Спросил и не узнал собственного зама, дерзок стал его вид, преобразился, скулы заострились и лапищи в кулаках похрустывают.

— Что ж, свою шею подставлять? — зыркнул тот на прокурора. — На кой хрен они там нужны, если дельного совета от них не дождаться?

— Смел не в меру…

— Осмелеешь поневоле, когда припрёт. — Отрезков будто не слышал замечания. — Их позиция отражена в протоколах совещаний, на которых вы присутствовали. Это важный аргумент!

— Засунуть этот аргумент знаешь куда!.. — Берздин вскочил с кресла. — Чистку всем объявил Сталин! Рассказывал мне Богомольцев, что трубкой своей тыкал в Молотова с Кагановичем и во всех остальных! Здорово в раж вошёл!

— Раз так, то у нас есть время выправить положение.

— Что?.. Ты, часом, не свихнулся?

— Наоборот! — Отрезков хотя и забледнел лицом, но держался отменно, поднявшись на ноги вслед за начальником. — Общую чистку ещё запустить надо. Вон в Астрахани намучились с ней, а так до конца не довели, только по верхам и прошлись. Сами знаете… А там партийцев да аппаратчиков с гульким нос по сравнению с нашим могучим отечеством. Организовать да обдумать надо множество вопросов: с кого начинать, за что браться?.. Пока наверху скумекают да потом обсуждать, спорить начнут по каждому сраному пунктику, колесо не скоро завертится, а там и год пройдёт, а то и поболее…

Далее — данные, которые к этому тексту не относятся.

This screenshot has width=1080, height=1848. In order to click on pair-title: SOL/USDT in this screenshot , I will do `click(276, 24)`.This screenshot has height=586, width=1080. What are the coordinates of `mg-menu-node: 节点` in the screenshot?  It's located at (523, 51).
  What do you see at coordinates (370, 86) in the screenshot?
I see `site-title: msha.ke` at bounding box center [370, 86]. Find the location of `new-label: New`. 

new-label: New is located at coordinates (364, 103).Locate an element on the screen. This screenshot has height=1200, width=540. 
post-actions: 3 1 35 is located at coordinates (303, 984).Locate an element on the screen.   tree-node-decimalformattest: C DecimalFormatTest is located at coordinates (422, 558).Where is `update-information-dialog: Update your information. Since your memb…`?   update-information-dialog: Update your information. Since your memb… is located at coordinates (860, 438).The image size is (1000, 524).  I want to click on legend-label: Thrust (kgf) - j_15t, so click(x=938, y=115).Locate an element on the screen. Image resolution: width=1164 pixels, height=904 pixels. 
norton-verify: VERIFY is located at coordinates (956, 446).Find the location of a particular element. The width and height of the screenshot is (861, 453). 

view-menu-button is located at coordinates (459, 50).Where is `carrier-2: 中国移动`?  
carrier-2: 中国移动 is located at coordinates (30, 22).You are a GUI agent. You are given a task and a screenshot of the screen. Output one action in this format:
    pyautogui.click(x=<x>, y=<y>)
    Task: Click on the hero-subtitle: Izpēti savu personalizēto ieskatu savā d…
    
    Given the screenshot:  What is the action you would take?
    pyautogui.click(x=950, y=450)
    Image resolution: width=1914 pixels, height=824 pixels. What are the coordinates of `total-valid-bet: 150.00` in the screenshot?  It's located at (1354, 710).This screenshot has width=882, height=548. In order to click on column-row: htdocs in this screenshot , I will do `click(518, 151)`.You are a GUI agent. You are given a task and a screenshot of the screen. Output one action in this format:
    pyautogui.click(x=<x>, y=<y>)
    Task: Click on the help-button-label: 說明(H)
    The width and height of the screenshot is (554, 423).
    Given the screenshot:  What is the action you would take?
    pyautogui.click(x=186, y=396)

— Твоими устами да мёд бы пить…

— А нам команда уже дадена, — продолжал увереннее Отрезков. — Мы ждать не станем. Сам товарищ Сталин указал нам правильное направление. Поэтому пусть Борисов ноги в руки хватает и несётся назад в Астрахань. Предъявит арестантам новое обвинение по статье 58 Уголовного кодекса, как велено, а вам, Густав Янович, суд теребить придётся, чтобы не канючились с выездным заседанием. За месяц общими усилиями сварганим.

— Успеешь? — повернулся Берздин к Борисову. — Твой товарищ что-то расхворался. Докладывали мне, в лазарете лежит. Не холеру подхватил?[106]

— Сифилис! — сердито буркнул Отрезков. — Я вот в его болезнях разберусь! Странными они мне кажутся. Зачем-то в Москву недавно названивал без моего ведома? В каких консультациях нуждался? Не пронюхал ли заранее про шишки, что на головы нам свалятся? Тот ещё стервец!

— Был здоров, когда возвращались, — поддакнул Борисов. — Слёг уже здесь, как приехали…

— Разберёмся. — Отрезков взглядом уже гнал Борисова за дверь. — Я его на ноги мигом поставлю. А ты времени не теряй, сегодня же выезжай и про всё, что здесь сказано, помни. Теперь от тебя многое зависит. Каждый вечер по телефону связь со мной держи.

…Так в немыслимой спешке оказался Борисов снова в Астрахани. С перрона направился в ОГПУ, хотелось проверить, соблюдает ли Кастров-Ширманович договорённость, согласно которой семеро наиболее твёрдо сознавшихся во взятках арестантов должны были содержаться там, а не в «Белом лебеде». С них и собирался начать предъявлять новое обвинение старший следователь, не откладывая дела в долгий ящик. Они и на контакте, они первыми дали признательные показания, раскаиваясь, а кроме того, боялись мести и побоев подельников, из-за чего и просили содержать их до суда в ОГПУ.